From the first line to the last, copy the data below word for word.

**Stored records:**
□ □ □ □
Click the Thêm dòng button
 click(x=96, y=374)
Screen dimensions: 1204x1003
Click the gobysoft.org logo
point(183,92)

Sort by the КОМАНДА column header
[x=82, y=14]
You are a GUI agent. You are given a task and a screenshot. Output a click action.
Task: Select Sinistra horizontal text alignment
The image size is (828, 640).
□ □ □ □
**Answer area:**
Click the Thêm dòng button
 click(x=96, y=374)
Screen dimensions: 1204x1003
Click the gobysoft.org logo
point(183,92)

Sort by the КОМАНДА column header
[x=82, y=14]
You are a GUI agent. You are given a task and a screenshot. Output a click action.
Task: Select Sinistra horizontal text alignment
The image size is (828, 640).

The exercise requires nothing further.